EDITORIAL
Is Zimmerman America's Dreyfus?
By Anthony Wile - April 21, 2012

I've been tracking the George Zimmerman case and it does seem to have some surface parallels to the infamous Dreyfus Affair.

For those of you who may not know, Dreyfus was a Jew who was accused of passing French military secrets to the German Embassy in Paris. He was declared guilty and sent to Devil's Island in French Guiana where he spent almost five years.

In 1896, evidence was unearthed that a French Army major named Ferdinand Walsin Esterhazy may have been the one passing information but that evidence was suppressed and Dreyfus's conviction was sustained.

It took many more years but Dreyfus was eventually set free. He was reinstated as a major in the French Army and served throughout World War I, eventually reaching the rank of Lieutenant Colonel.

Regardless of whether Esterhazy was an agent of a greater power or whether the affair itself was orchestrated, the controversy surrounding Dreyfus was surely indicative of larger issues surrounding France at the time.

The issue then was anti-Semitism. And while modern France has in a sense moved on, it remains a society riven by class conflicts and economic inequalities that are either glossed over or sanctioned by law.

The French Revolution itself stands athwart the American revolution that was fought somewhat within a republican ambit, thanks to the framing of thinkers and visionaries like Thomas Paine and Thomas Jefferson.

The American Revolution's espoused aim was individual freedom. Unfortunately, the French Revolution was evidently influenced by the Age of Enlightenment and the Rousseau-like vision that humankind could be perfected by the proper application of logic and scientific thought.

The medium that was to provide this transformative grace was the government itself, in this the case a "republican" government that was created out of the terror of the Revolution and the busy bloodletting of the guillotine.

French society, in my view, has never entirely recovered from the Age of Enlightenment and still habitually looks to government to provide both solutions and economic succor.

In fact, they're apparently about to elect another socialist to the presidency and that's not going to end well, either. History continues.

And it continues in America, too, which began as a republic but is now surely turning into something else. The alphabet soup of American spy agencies as well as Draconian, authoritarian legislation now issuing out of Washington, DC, tells us that the formal US legislative process has gone badly wrong.

The US is surely an authoritarian state these days. There are millions on the government payroll, thousands of government spies and US official institutions are growing more and more frightened of their own people. The US Department of Homeland Security recently placed an order for hundreds of millions of hollow-point bullets. Homeland Security is a DOMESTIC agency.

Empire was achieved after World War II, but all empires eventually oppress their own citizens as well as those in other countries. That seems to be what's happening today.

Empires by their nature are pathological societies. Fear is a paramount signature of empires, along with corruption at the top, public shows of immorality and a general, evolutionary breakdown of civil society.

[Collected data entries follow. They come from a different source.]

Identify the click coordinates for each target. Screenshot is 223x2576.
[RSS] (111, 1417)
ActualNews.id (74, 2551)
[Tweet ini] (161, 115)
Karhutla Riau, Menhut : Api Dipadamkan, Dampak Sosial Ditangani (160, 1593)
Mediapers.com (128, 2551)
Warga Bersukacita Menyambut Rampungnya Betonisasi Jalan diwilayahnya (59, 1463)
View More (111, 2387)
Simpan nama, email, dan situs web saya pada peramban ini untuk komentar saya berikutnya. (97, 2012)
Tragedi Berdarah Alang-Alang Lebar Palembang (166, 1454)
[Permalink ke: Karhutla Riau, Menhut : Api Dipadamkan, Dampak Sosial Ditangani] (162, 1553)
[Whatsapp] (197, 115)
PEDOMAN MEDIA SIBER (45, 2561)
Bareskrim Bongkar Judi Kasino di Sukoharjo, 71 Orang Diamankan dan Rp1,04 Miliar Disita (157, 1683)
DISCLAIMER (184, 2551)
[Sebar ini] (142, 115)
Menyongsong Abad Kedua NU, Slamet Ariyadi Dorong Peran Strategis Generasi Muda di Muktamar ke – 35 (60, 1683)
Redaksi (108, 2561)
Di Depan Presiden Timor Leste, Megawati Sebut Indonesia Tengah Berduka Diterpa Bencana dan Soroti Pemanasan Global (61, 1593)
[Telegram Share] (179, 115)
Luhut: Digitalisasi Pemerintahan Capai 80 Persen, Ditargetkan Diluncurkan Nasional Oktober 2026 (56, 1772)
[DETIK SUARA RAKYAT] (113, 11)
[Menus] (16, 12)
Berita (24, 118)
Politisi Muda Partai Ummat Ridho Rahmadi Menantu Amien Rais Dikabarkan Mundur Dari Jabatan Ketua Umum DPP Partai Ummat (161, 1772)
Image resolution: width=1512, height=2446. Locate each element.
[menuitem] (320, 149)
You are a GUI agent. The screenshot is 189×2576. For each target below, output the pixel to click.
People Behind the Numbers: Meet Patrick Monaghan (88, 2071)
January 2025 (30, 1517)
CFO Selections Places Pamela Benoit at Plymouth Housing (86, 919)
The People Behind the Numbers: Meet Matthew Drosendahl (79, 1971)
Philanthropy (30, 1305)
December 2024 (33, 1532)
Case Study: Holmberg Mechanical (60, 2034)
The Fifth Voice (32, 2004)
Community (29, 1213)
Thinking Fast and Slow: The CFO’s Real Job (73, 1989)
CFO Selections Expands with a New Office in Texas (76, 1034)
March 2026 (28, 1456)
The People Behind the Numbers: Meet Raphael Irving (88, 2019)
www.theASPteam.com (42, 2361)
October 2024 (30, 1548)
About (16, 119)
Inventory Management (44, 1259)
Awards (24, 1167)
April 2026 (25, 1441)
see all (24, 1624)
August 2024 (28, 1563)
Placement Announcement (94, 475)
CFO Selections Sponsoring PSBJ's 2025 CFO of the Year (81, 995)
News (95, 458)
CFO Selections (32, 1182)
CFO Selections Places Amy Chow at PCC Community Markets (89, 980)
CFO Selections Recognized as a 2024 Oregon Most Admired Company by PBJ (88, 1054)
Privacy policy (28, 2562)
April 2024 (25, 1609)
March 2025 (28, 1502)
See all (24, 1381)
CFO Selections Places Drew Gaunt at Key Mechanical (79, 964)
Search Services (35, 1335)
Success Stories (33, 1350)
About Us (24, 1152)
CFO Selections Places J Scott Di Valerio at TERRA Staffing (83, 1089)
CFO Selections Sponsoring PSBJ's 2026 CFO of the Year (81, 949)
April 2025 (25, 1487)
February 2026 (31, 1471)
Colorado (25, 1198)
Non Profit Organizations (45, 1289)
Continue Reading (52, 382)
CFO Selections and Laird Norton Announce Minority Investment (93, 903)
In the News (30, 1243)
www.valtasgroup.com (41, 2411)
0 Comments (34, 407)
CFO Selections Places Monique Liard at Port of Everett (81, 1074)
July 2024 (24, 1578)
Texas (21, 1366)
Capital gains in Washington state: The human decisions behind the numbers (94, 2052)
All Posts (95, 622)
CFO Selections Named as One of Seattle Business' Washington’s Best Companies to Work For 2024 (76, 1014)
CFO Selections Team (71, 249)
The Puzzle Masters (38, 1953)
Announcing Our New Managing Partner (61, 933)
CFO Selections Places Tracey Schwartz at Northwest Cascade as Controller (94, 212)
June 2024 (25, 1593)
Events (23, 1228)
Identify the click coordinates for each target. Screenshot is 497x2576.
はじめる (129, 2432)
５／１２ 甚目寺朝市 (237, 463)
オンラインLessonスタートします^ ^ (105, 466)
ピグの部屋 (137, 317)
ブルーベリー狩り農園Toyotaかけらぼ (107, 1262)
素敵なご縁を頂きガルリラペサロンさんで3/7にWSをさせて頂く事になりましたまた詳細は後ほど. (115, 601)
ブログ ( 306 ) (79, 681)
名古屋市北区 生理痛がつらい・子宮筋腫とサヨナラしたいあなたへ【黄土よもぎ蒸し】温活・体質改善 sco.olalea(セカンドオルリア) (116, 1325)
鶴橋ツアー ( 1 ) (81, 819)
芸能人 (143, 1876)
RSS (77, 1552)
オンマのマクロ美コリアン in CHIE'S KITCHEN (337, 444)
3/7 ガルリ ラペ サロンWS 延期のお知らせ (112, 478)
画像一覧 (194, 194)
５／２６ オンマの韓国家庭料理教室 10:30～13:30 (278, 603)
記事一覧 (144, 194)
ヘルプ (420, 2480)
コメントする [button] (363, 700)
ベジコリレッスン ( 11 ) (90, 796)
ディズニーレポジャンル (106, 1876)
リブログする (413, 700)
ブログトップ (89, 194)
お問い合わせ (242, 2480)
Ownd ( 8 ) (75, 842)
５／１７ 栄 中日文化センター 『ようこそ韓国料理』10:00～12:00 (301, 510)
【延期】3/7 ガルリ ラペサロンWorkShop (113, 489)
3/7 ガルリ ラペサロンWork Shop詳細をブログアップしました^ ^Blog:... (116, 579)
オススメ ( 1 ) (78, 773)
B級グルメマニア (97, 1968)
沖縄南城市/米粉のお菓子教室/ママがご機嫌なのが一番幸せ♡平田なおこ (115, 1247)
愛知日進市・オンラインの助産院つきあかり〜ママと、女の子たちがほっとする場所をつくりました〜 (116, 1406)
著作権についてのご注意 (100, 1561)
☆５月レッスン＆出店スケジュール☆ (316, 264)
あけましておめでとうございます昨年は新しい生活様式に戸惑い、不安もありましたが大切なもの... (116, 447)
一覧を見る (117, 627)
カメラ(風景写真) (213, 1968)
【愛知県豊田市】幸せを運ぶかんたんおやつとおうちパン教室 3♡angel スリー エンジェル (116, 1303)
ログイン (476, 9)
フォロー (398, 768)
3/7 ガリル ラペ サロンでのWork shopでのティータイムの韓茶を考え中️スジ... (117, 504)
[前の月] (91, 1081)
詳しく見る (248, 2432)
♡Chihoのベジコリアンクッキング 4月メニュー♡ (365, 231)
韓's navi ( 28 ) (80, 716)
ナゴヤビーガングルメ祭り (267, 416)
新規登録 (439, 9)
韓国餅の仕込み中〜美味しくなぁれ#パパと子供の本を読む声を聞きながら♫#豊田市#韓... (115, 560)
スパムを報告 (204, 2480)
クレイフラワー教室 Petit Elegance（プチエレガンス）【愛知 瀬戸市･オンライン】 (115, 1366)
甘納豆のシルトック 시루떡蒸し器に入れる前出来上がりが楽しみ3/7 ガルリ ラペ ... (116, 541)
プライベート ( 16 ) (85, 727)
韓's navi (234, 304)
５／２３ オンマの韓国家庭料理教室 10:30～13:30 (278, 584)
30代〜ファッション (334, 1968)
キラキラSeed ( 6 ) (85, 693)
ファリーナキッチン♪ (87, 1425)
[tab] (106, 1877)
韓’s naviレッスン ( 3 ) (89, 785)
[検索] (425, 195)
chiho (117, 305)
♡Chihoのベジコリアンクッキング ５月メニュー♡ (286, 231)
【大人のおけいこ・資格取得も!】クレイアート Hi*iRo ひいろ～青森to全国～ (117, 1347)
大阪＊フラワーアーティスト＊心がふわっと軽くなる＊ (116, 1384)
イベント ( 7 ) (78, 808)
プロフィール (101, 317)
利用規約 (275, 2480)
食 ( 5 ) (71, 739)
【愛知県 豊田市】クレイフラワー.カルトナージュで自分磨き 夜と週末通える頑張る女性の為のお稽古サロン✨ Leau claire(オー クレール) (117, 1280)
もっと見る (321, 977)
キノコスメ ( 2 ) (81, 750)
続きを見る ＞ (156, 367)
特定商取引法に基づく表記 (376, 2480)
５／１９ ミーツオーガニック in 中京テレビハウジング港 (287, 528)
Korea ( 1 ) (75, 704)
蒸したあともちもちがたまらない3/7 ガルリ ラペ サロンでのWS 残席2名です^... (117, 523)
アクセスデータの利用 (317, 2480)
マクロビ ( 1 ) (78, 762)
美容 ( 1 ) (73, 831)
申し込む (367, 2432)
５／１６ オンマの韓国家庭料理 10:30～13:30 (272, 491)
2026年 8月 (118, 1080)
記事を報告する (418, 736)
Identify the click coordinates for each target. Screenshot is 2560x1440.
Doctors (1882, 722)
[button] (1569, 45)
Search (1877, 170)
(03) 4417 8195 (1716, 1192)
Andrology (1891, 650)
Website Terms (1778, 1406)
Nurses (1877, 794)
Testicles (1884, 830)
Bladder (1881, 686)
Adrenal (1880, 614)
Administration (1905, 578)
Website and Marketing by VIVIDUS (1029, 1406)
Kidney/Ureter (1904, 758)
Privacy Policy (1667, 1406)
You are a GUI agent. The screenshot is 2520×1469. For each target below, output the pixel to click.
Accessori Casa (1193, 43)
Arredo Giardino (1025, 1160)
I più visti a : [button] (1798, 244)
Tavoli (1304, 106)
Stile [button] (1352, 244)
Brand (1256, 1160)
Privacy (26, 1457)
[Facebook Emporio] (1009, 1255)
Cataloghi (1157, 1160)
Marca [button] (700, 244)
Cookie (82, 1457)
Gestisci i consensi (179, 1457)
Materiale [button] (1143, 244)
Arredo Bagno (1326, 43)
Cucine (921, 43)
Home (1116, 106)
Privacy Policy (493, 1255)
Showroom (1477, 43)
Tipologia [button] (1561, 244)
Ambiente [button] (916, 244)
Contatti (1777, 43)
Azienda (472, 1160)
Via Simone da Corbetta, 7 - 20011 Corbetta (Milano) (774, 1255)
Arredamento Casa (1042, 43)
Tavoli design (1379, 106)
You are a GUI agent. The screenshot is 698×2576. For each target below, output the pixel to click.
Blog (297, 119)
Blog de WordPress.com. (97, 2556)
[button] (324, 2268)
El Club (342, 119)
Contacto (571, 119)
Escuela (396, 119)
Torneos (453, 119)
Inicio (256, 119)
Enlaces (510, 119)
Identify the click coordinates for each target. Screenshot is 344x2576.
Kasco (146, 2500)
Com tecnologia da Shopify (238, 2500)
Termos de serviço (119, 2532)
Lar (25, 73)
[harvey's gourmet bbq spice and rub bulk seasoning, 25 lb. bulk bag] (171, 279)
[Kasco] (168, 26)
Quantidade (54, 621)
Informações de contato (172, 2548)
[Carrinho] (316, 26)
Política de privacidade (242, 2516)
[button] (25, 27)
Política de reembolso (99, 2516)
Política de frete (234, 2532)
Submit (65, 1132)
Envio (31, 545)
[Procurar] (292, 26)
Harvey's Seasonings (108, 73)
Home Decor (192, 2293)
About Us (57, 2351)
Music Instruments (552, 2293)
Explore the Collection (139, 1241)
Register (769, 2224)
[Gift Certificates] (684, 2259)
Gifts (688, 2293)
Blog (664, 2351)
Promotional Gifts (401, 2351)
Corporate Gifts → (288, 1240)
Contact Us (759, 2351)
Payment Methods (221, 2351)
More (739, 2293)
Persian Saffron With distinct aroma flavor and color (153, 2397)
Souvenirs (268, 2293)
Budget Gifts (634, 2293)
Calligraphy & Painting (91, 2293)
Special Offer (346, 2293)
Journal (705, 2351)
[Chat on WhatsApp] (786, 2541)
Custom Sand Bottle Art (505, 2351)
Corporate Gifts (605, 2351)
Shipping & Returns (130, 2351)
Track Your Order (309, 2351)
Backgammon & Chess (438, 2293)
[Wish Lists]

This is because empires substitute the rule of law for the discipline of private markets. Societies often begin anarchically, with private law and private morality enforced by the culture itself.

But over time, the private nature of society is gradually replaced by "law" and government mandates. What was once voluntary becomes coercive and people's behaviors become regulated by bureaucracies rather than by internal codes of behavior.

Within this context, society itself becomes increasingly unmoored. Once moral values have evolved into legal codicils, social mores become public passion plays. This is what's happening now with the Zimmerman mess.

Just as with the Dreyfus Affair, individual acts are being imbued with larger, societal characteristics. This can only happen in a society where the government has grown so large and intrusive that people are used to projecting their own problems and prejudices onto public events.

Once the private has become the public, it is relatively easy for government-controlled media to imbue almost any incident with moral and cultural power. In fact, in a healthier society such transformative conversations would not be possible. People would not put up with it.

But in a society where the power elite has worked relentlessly to make government the arbiter, such a trick is much easier to pull off. People have been trained to look to government for moral and legal insights.

In such societies, people no longer look inward – they've lost the habit of introspection. Instead, government itself sets the parameters of behavior and creates the larger societal conversation as well.

I would argue this is what's happening in the Zimmerman case. People are projecting their own prejudices and belief systems onto the case.

If Zimmerman is guilty, it's because he saw a young black man, assumed he was up to no good and shot him. If he is innocent, it's because he was attacked by the young man and shot him in self-defense.

I won't speculate on Zimmerman's guilt or innocence here. My point is only that the amount of attention being paid to the case and the heightened emotions it arouses may tell us more about the current state of the US union than about Zimmerman himself, or his actions.

The US is a pretty miserable place right now with unemployment between 20 and 30 percent and food stamp usage soaring well beyond 40 million. People are looking for outlets for their frustration, and the Zimmerman affair provides one.

In this sense, it is perhaps a window into the collective psyche of the American people. The mechanism itself – this too-public dialogue about an issue that in another place and time would have been localized – is discouraging.